Pero vuelvo a la pregunta anterior: ¿Se puede esperar menos de un músico
como Palmer? Creo que no. Ahora la aparición de jóvenes talentos cada
año no es una excepción, es la regla. Boston, con su Conservatorio de
Nueva Inglaterra o la famosa Escuela de Música de Berklee, era hace no
demasiado un sueño admirado por músicos en formación de todo el mundo.
Ahora el mundo esta allí y cada año salen promociones de instrumentistas
admirables que son lanzados, con diploma bajo el brazo, al cruel mundo.
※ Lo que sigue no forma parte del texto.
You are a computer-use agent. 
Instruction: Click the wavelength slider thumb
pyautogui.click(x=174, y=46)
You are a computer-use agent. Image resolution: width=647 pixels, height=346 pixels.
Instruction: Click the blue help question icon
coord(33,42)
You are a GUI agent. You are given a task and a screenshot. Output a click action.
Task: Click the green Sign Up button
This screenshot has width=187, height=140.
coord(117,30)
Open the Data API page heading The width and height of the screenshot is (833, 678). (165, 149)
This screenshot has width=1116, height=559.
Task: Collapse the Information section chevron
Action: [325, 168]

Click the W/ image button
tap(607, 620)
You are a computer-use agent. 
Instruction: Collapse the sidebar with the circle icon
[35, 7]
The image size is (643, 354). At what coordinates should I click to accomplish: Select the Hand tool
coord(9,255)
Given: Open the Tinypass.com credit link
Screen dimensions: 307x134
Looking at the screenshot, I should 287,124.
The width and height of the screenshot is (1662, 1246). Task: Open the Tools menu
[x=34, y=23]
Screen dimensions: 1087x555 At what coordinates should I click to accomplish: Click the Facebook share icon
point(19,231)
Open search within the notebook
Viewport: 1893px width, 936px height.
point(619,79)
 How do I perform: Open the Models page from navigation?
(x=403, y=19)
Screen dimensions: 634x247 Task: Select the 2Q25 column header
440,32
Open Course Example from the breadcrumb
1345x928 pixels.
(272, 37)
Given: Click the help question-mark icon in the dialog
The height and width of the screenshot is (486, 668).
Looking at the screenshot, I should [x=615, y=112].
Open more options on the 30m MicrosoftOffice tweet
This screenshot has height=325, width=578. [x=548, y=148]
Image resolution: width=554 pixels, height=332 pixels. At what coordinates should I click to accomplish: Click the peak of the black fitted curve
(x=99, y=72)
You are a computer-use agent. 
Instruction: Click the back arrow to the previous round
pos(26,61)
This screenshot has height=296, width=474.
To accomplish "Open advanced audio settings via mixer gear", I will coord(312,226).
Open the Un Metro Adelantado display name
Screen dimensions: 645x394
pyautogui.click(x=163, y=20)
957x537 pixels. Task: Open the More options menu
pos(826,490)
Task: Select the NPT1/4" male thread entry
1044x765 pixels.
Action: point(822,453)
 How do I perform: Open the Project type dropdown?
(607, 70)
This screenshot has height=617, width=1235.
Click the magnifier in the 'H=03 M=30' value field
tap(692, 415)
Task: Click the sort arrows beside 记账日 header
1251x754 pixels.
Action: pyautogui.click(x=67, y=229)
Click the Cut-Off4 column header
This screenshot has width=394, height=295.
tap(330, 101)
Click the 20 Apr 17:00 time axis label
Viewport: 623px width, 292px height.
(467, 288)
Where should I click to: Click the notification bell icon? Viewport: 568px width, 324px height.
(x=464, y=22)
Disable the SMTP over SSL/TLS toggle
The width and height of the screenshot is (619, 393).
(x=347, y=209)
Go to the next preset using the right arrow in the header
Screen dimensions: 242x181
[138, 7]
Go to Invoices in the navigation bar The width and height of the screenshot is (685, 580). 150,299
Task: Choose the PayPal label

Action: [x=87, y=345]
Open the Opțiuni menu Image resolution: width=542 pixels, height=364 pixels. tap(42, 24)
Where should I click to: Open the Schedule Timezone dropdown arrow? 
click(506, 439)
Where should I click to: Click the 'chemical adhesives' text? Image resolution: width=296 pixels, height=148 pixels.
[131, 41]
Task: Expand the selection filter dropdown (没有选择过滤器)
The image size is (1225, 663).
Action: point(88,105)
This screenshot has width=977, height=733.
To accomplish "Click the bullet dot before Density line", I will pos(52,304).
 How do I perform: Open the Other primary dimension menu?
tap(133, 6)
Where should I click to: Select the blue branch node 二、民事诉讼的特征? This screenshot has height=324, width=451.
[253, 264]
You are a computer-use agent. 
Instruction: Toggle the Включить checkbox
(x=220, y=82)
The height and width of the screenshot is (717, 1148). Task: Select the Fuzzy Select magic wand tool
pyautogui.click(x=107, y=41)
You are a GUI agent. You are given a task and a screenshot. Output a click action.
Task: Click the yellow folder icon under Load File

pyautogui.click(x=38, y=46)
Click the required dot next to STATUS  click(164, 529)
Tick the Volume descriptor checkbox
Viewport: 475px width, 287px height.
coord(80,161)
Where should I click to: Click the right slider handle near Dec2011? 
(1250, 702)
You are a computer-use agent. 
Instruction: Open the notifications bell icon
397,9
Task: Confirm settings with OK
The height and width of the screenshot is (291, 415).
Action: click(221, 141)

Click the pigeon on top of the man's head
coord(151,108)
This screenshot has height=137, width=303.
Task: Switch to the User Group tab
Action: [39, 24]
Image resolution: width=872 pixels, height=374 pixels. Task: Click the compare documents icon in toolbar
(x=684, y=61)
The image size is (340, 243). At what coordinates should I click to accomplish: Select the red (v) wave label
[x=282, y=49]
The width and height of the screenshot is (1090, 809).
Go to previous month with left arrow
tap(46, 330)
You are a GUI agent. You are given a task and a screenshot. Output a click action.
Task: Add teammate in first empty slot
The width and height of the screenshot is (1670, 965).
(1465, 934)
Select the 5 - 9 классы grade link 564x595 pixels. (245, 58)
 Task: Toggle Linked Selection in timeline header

Una cosa es la dinámica diaria como estudiante y otra es la verdad de un
mundo al que el Jazz no le importa. Y cuando todos estos músicos salen de
allí, ¿qué? En su viaje de retorno muchos encuentran el desierto, la
falta de oportunidades. Pero hay otra pregunta que va más allá de lo que
el entorno le ofrece al profesional: ¿tengo algo que decir yo con mi
música? Y no es una pregunta simplemente filosófica. Es el interrogante
que resuelve una cuestión fundamental: además de tener voz, ¿tengo algo
que decir?
¿Tiene algo que decir Jason Palmer? De momento tengo la sensación de que
Jason Palmer tiene todas las opciones, todas las herramientas que la
escuela le ha puesto a su disposición y que él ha ido probando en su
vida académica y en sus experiencias en el Wally´s y en otros
escenarios. Ahora falta que encuentre algo propio que decir, que no tiene
por qué ser estrictamente novedoso (¿eso existe?), que arroje al suelo
todas las herramientas y las esparza, las coja sin pensar, pruebe y se
equivoque (¡como en aquel "horrible" solo de su primera vez en
el Wally´s!), vuelva a probar y acierte y que, de pronto, un día alguien
le diga: ¡Demonios! ¡¡Suenas a Jason Palmer!! Y ese día, que puede que
llegue, Jason Palmer no sólo será un estupendo trompetista de sonido
cálido, e incluso "afliscornado", que compone buenos temas,
juguetones, con el conveniente corsé mainstream (¡Vamos Jason!
¡¡Se nota que te aprieta un poco!!) y espacio para un moderado
virtuosismo sino un estupendo Músico al que me entrarán unas ganas
irrefrenables de escuchar una y otra vez.